Sœur Marie Tran, qui lutte contre ce fléau, explique que beaucoup de gens issus des provinces de Ha Tinh et de Nghe An sont trompés par des « passeurs de migrants » promettant des opportunités d’emplois à l’étranger. La religieuse de l’Association des Missionnaires de la Charité de la province de Nghe An ajoute que « les victimes sont incitées à payer de fortes sommes afin d’échapper à la pauvreté en espérant gagner facilement de l’argent à l’étranger ». Elle explique qu’elles espèrent ainsi envoyer de l’argent régulièrement à leur famille. La religieuse confie que les survivants reviennent avec d’importants traumatismes physiques et psychologiques. Leurs dettes insurmontables et leurs frais de voyage rendent aussi la reconstruction difficile.

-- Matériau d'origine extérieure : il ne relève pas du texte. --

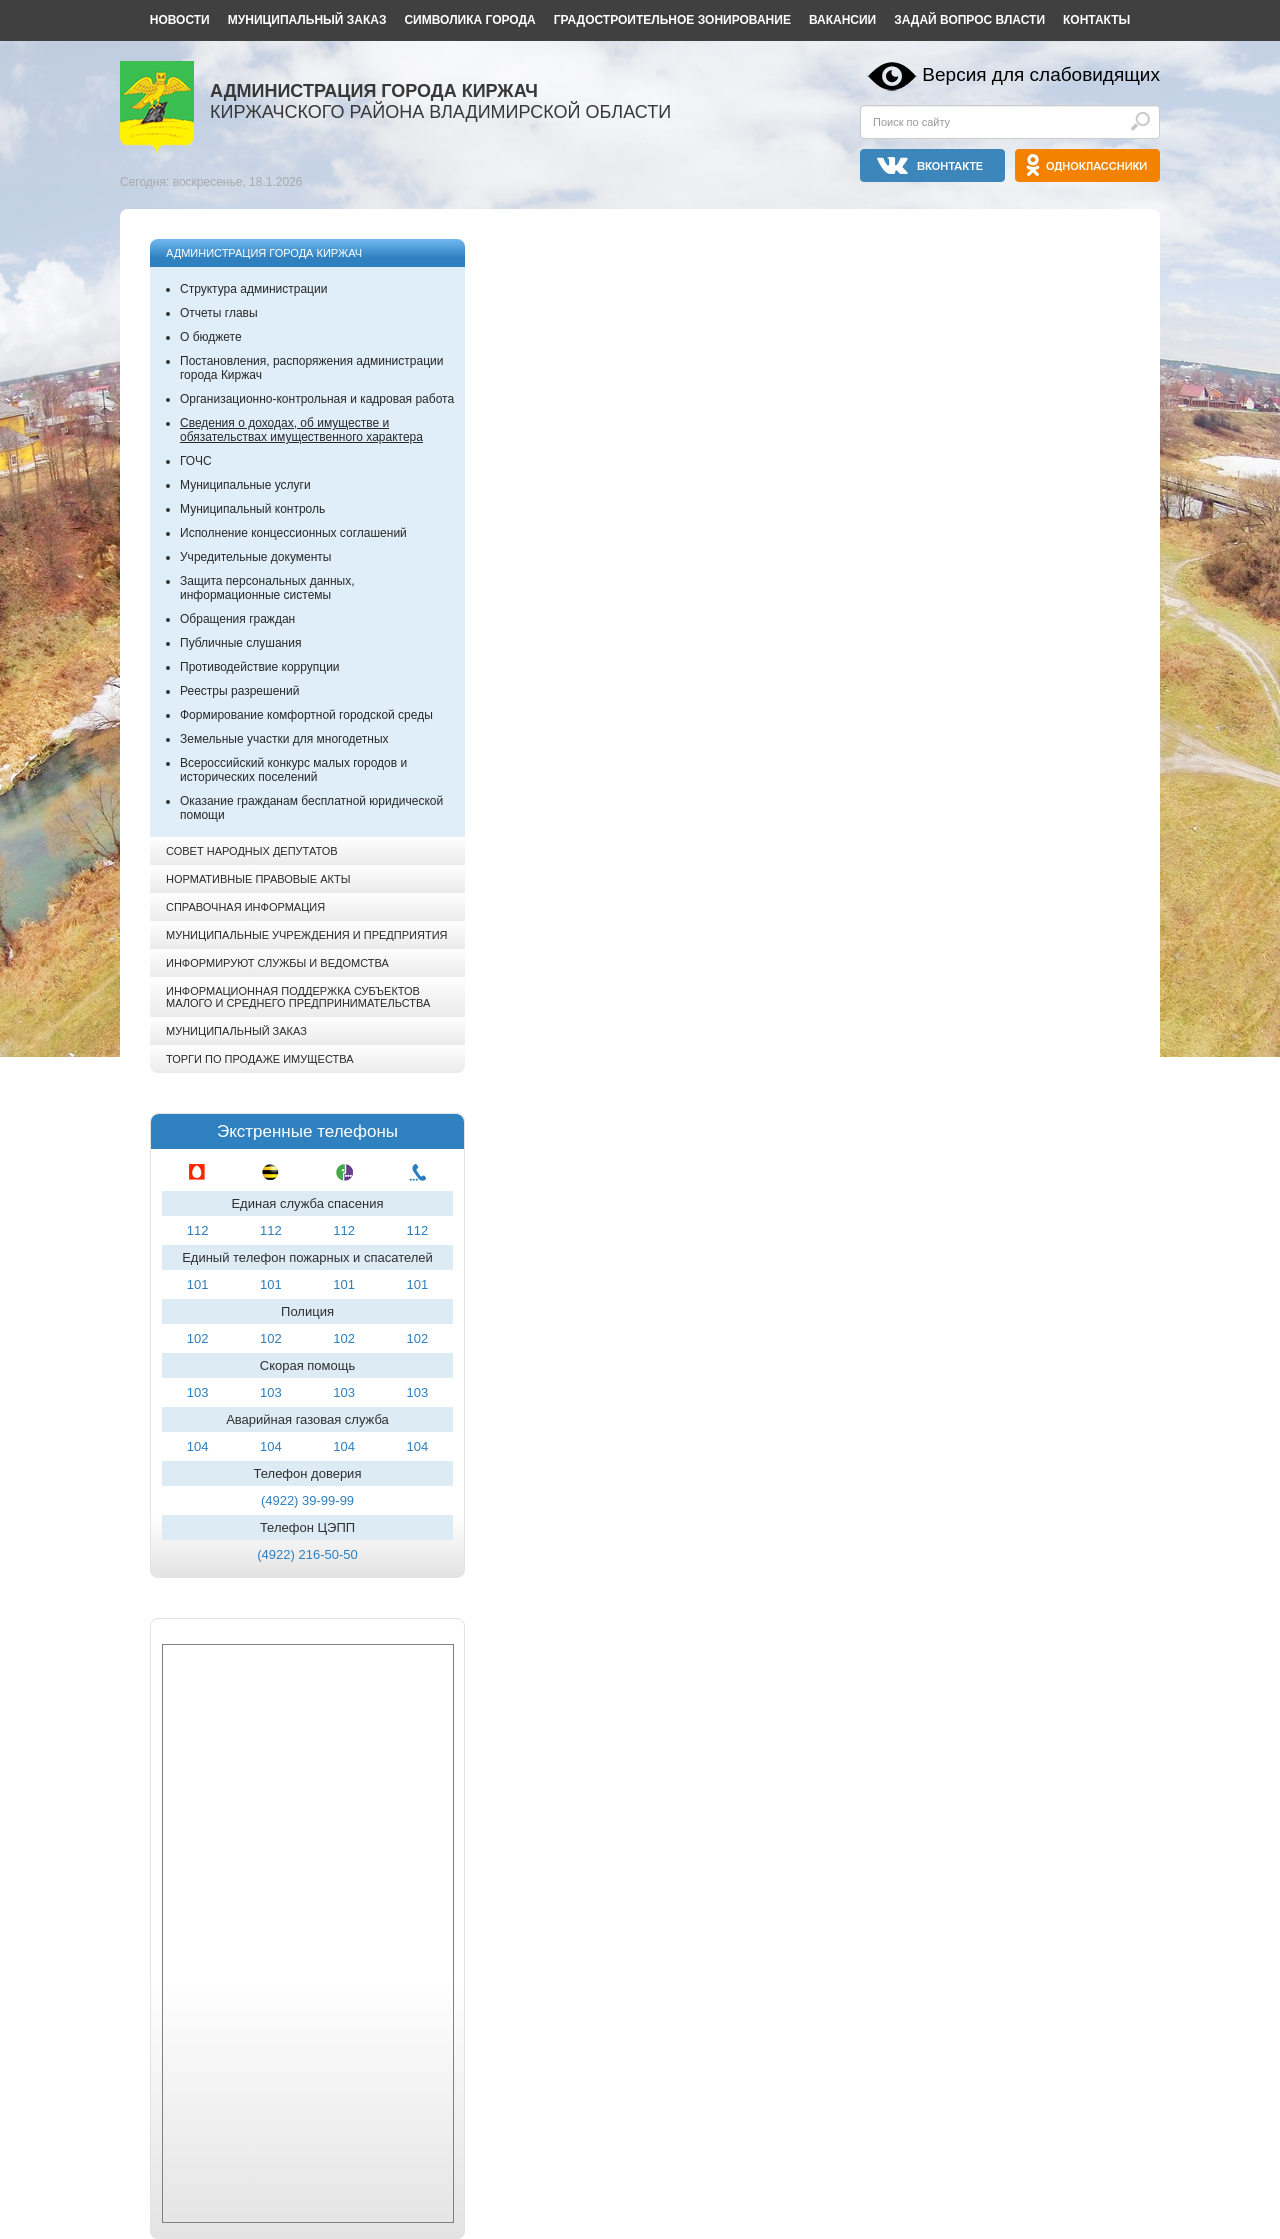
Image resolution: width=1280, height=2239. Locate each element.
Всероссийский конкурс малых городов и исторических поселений (293, 770)
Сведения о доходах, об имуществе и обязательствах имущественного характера (301, 430)
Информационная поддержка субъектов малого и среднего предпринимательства (298, 997)
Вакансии (842, 20)
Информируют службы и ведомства (277, 963)
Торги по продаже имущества (260, 1059)
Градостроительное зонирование (672, 20)
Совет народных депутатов (252, 851)
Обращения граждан (237, 619)
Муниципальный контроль (252, 509)
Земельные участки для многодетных (284, 739)
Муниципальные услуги (245, 485)
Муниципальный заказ (307, 20)
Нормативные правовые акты (258, 879)
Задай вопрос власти (969, 20)
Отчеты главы (219, 313)
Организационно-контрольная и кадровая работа (317, 399)
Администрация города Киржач (264, 253)
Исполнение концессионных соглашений (293, 533)
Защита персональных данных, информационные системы (267, 588)
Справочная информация (245, 907)
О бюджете (211, 337)
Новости (180, 20)
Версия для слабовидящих (1041, 74)
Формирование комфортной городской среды (306, 715)
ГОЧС (196, 461)
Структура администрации (253, 289)
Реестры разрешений (239, 691)
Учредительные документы (255, 557)
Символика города (469, 20)
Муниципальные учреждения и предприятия (306, 935)
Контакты (1096, 20)
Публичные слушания (240, 643)
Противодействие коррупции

Anh Nguyen Dang confie qu’elle a effectivement reçu un soutien psychologique et financier de la part d’un groupe caritatif catholique local. « Aujourd’hui, je travaille chez un marchand de fruits et je peux gagner de l’argent pour moi et ma famille. Toutefois, la guérison intérieure prendra des années », assure-t-elle, en appelant à sensibiliser les gens sur les trafiquants afin « d’éviter d’être victimes » à leur tour.